A New Chapter Awaits

It used to be that traditional publishing houses get to decide which authors’ work gets read by the public. However, self-publishing is upending this dominance and offering an alternative way for aspiring authors to get their work published. But whether you go the traditional or self-published route, it helps to set good habits that ensure your book writing process is off to a good start. First, brainstorm your book idea using writing prompts and freewriting. Next, research your genre and target audience. Third, create a one- or two-sentence premise of your book idea. Fourth, make an outline using any method you are comfortable with. Lastly, set yourself up for writing success by establishing a writing routine within a distraction-free environment. By following these tips, you’re one step closer to writing the first few chapters of your book, and even more.

References:

  1. Anderson, P. (2015, May 29). What if the 90 percent does write a book? The Bookseller.
  2. Bowker. (2017). Self-publishing in the United States, 2012-2017. Bowker.
  3. Bradshaw, C. (n.d.). 7 Useful tips for establishing a writing routine. Writer’s Edit.
  4. Bunting, J. (n.d.). Want to write a book? Do this first. The Write Practice.
  5. Collins, B. (n.d.). The top challenges of writers in 2018. Become a Writer Today.
  6. Dunbar, C. (2020, May 4). Book outline: Quick guide on how to outline a book. Selfpublishing.com.
  7. Gaiman, N. (n.d.). Where do you get your ideas? Neil Gaiman.
  8. Griffey, H. (2018, October 14).

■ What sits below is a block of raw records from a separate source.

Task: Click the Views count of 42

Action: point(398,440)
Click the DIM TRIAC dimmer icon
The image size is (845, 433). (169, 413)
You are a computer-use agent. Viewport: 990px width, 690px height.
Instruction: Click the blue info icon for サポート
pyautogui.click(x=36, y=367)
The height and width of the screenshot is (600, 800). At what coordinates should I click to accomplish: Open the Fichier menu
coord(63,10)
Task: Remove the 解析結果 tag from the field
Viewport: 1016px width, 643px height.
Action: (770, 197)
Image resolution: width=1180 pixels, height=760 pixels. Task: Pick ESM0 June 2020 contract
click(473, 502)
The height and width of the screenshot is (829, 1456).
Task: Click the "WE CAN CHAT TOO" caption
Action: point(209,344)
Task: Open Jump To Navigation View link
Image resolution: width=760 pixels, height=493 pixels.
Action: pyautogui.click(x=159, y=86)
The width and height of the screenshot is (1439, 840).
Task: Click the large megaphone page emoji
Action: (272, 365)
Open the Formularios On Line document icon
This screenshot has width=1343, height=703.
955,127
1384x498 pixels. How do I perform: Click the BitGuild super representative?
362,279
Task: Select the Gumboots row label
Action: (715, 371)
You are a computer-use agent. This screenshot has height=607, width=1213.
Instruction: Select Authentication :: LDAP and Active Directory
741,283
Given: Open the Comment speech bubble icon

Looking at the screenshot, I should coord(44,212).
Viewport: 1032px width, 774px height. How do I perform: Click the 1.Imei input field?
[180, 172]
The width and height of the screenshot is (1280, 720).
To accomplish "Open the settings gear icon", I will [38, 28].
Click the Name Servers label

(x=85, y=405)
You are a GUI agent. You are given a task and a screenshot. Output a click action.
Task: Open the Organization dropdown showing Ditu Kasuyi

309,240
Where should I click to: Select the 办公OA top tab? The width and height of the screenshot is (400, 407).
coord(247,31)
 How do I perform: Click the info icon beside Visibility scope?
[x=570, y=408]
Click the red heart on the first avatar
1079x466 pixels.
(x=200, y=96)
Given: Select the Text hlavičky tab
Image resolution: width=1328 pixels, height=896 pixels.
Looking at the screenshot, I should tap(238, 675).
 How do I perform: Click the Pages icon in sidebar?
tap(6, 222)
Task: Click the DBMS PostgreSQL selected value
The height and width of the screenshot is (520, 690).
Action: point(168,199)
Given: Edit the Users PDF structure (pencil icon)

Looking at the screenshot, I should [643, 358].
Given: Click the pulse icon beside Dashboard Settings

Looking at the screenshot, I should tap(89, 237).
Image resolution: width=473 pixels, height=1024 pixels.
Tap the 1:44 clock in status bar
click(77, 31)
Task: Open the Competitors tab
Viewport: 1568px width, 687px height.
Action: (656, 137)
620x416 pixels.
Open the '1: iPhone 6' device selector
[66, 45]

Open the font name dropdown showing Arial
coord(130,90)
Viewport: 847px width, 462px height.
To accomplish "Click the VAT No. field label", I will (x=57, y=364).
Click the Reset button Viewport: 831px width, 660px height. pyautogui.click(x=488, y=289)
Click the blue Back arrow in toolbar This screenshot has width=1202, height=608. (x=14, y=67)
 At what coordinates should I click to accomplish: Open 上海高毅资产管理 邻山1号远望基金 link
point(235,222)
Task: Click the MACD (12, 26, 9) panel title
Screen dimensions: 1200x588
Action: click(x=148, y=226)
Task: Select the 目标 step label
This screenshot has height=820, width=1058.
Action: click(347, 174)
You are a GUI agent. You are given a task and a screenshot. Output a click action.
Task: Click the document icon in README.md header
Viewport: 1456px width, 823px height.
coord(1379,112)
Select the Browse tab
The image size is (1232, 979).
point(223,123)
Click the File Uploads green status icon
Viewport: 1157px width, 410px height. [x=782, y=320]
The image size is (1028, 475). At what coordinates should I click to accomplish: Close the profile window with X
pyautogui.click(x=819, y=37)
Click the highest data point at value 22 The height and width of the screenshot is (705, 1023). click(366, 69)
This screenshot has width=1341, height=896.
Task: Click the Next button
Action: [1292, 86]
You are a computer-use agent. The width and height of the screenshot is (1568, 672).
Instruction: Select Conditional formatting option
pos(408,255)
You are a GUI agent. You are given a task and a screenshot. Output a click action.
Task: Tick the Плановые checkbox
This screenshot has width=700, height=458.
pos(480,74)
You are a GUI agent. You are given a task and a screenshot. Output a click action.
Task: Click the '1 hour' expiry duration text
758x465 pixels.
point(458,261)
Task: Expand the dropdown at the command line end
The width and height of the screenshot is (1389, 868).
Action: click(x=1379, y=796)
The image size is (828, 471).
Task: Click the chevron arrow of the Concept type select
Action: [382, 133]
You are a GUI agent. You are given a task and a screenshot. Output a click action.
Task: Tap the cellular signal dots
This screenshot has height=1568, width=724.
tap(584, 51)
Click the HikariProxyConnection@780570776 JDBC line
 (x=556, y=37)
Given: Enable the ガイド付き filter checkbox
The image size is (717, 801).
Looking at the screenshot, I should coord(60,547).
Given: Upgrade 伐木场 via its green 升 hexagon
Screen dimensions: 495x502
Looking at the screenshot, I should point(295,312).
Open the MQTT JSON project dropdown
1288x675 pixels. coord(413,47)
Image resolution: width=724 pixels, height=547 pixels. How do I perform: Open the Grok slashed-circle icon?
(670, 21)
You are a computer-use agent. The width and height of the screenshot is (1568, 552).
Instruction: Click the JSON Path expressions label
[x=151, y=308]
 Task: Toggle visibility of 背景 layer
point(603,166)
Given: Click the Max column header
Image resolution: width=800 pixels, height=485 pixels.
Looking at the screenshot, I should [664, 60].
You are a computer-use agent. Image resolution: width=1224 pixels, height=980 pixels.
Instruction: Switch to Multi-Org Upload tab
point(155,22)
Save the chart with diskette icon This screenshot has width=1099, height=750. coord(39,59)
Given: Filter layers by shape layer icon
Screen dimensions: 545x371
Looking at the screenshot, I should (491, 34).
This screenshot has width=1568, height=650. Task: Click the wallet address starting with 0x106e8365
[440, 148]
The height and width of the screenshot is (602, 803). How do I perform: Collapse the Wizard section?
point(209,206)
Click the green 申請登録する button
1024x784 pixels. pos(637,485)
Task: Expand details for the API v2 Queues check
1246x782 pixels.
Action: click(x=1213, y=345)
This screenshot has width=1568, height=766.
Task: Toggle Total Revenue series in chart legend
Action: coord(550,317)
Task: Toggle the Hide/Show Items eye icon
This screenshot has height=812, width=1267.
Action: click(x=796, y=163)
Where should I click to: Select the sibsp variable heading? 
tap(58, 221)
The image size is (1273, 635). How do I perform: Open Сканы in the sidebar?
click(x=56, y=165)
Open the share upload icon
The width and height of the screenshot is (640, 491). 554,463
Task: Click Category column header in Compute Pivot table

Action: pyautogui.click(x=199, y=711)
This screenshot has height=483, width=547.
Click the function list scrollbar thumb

The lost art of concentration: being distracted in a digital world. The Guardian.
  9. MasterClass (2019, December 19). How to ensure your story has a strong premise. Master Class.
  10. Oshin, M. (2017, Aug. 15). The daily routine of 20 famous writers (and how you can use them to succeed). Medium.
  11. Paperblanks (2013, May 29). Writing Wednesday: How J.K. Rowling outlines her books. Endpaper: The Paperblanks Blog.
  12. Pope. B. (2019, August 15). Book genres: Writing genres dictionary [examples & word counts]. Self-Publishing School.
  13. Ribeiro, P. (2014, April 12). The ‘Robert Greene’ method of writing books. Medium.
  14. Rushton, S. (2010, August 25). Step away from the laptop; it’s addictive. Independent.
  15. van der Pol, B. (2019, November 13). Outlining techniques for every writer. Medium.